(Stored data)
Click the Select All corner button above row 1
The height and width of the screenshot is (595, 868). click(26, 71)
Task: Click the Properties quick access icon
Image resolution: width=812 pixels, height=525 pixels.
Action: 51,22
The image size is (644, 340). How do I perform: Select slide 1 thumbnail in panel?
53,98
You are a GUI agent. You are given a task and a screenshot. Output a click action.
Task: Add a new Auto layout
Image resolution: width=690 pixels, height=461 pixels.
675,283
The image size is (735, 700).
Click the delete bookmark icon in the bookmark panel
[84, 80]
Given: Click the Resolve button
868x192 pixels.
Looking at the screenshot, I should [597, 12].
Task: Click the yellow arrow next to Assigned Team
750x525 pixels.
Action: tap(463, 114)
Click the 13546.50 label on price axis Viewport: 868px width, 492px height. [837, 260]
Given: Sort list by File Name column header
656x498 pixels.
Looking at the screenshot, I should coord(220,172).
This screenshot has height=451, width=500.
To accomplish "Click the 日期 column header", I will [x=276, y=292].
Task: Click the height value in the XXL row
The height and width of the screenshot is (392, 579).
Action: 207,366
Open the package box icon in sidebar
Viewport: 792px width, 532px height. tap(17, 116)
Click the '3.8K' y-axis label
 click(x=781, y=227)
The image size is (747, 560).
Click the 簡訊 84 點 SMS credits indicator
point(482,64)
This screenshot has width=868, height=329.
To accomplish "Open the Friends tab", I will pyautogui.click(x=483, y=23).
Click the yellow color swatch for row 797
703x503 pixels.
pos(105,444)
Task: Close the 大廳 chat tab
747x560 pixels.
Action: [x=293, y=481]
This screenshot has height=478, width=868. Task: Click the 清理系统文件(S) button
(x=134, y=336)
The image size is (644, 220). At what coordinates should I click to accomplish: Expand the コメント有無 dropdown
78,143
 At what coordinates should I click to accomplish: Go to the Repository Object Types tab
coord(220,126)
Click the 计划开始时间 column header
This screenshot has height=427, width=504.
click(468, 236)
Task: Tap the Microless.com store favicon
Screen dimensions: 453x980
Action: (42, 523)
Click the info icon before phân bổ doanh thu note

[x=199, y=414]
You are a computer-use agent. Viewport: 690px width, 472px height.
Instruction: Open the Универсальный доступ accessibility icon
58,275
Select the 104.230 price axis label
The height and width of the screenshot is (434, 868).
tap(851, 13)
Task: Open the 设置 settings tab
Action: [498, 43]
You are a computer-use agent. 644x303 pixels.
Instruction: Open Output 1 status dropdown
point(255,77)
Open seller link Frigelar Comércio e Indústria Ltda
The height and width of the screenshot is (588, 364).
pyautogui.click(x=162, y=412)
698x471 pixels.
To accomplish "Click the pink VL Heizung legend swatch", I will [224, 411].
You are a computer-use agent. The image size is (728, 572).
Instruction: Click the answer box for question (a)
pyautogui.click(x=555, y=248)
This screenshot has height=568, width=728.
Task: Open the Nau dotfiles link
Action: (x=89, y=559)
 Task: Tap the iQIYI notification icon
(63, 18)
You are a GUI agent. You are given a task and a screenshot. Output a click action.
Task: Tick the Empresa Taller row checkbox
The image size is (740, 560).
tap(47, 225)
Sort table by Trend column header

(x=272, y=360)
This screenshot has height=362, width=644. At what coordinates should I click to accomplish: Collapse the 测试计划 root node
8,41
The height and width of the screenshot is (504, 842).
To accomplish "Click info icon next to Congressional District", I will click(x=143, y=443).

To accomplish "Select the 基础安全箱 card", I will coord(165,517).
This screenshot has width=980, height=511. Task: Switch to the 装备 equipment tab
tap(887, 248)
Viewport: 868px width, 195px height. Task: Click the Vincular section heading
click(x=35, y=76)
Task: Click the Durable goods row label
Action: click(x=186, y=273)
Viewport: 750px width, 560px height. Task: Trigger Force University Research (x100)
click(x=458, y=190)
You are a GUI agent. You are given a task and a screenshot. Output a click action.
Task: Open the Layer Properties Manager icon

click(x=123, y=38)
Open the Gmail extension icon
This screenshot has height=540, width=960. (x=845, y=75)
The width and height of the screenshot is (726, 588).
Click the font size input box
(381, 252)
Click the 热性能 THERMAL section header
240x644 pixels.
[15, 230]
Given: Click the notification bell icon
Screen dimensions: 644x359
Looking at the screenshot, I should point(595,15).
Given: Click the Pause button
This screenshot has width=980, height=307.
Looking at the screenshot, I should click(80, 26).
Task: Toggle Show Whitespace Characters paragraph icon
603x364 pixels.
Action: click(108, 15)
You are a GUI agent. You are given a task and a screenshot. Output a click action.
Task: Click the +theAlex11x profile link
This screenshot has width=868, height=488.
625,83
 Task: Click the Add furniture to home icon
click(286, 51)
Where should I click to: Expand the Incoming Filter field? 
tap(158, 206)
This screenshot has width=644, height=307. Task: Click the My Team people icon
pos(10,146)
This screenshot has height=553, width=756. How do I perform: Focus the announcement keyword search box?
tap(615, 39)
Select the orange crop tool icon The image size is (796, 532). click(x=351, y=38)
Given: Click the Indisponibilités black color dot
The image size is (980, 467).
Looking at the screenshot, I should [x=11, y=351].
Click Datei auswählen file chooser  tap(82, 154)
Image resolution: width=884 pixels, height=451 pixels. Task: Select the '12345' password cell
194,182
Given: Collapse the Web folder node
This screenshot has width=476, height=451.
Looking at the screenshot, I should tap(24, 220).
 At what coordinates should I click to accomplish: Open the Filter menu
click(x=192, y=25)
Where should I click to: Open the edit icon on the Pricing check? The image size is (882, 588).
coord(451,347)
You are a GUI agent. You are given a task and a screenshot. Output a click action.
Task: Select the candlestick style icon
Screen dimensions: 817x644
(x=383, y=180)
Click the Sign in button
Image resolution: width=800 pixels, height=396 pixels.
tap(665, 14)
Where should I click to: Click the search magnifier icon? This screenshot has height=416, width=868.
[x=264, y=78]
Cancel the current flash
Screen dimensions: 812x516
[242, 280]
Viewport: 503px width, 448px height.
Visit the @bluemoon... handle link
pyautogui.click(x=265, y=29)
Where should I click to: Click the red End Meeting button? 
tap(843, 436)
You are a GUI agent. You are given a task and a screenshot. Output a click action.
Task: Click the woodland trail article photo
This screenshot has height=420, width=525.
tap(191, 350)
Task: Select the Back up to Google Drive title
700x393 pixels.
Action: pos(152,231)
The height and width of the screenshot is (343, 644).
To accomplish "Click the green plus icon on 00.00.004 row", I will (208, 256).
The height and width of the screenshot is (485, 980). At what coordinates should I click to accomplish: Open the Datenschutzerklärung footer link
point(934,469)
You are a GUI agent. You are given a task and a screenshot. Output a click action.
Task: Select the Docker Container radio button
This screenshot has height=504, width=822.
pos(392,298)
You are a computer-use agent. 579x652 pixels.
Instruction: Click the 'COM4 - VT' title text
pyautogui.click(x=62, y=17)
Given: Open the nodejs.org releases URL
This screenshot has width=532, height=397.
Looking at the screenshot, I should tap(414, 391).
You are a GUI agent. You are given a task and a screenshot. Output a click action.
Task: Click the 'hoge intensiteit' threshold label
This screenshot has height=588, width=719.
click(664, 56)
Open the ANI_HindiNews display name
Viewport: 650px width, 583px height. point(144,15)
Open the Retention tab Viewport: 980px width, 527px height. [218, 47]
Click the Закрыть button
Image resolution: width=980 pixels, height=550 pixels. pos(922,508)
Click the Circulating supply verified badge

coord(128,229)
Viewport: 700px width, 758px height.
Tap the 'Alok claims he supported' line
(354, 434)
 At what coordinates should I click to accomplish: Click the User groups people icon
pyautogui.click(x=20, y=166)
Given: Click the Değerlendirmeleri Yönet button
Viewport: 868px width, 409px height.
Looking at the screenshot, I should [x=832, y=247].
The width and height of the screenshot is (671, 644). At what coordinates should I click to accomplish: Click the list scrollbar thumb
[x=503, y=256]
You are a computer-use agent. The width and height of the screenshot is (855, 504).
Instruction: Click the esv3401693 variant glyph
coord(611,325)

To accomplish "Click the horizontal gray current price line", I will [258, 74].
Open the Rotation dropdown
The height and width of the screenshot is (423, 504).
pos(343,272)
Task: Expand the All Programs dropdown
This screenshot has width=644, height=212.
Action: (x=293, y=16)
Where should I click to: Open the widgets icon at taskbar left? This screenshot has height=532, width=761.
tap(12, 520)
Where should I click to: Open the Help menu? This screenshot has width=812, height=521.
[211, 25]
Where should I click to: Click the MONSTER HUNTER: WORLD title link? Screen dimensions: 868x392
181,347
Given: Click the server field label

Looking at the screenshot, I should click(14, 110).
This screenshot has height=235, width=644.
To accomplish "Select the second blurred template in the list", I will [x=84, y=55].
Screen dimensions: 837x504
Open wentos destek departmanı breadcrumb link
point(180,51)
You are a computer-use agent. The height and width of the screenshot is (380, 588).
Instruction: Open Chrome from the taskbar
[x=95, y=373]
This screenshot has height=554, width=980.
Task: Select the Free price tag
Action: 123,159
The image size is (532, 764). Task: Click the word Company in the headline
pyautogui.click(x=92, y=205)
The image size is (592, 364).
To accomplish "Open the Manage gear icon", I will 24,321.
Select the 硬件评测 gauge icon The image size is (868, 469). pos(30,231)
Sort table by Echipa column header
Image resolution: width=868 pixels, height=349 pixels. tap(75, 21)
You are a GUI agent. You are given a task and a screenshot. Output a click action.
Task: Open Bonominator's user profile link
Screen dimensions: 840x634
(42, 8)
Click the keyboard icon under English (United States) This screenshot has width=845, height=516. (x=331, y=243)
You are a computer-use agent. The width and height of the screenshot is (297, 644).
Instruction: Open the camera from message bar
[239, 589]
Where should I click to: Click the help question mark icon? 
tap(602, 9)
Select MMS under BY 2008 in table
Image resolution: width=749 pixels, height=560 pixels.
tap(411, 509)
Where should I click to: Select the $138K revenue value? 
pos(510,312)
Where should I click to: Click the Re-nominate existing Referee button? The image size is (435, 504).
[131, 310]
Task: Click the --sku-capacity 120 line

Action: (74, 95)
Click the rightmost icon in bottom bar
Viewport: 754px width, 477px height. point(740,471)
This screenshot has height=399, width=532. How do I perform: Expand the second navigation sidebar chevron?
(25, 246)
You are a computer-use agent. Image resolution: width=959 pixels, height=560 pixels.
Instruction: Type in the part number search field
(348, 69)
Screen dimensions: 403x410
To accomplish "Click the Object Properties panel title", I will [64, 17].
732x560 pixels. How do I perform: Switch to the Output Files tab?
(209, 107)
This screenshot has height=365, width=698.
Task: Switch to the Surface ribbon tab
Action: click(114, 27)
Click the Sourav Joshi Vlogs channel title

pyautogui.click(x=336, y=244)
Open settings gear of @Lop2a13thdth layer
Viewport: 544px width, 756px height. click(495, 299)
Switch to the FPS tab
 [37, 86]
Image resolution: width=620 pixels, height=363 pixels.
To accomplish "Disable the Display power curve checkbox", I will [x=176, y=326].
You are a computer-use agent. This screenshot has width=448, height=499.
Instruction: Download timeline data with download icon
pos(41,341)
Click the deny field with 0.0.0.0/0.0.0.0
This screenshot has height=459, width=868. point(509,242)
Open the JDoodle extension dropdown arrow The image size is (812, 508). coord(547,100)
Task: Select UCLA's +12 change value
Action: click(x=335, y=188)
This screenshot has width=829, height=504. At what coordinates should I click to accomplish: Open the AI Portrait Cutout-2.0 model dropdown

Aim of the exercise: Read the data above and pull out each line that holds the string "computer".

Result of this exercise:
You are a computer-use agent. Viewport: 690px width, 472px height.
You are a computer-use agent. 644x303 pixels.
You are a computer-use agent. The image size is (728, 572).
You are a computer-use agent. 579x652 pixels.
You are a computer-use agent. The width and height of the screenshot is (855, 504).
You are a computer-use agent. The height and width of the screenshot is (380, 588).
You are a computer-use agent. The width and height of the screenshot is (297, 644).
You are a computer-use agent. Image resolution: width=959 pixels, height=560 pixels.
You are a computer-use agent. This screenshot has width=448, height=499.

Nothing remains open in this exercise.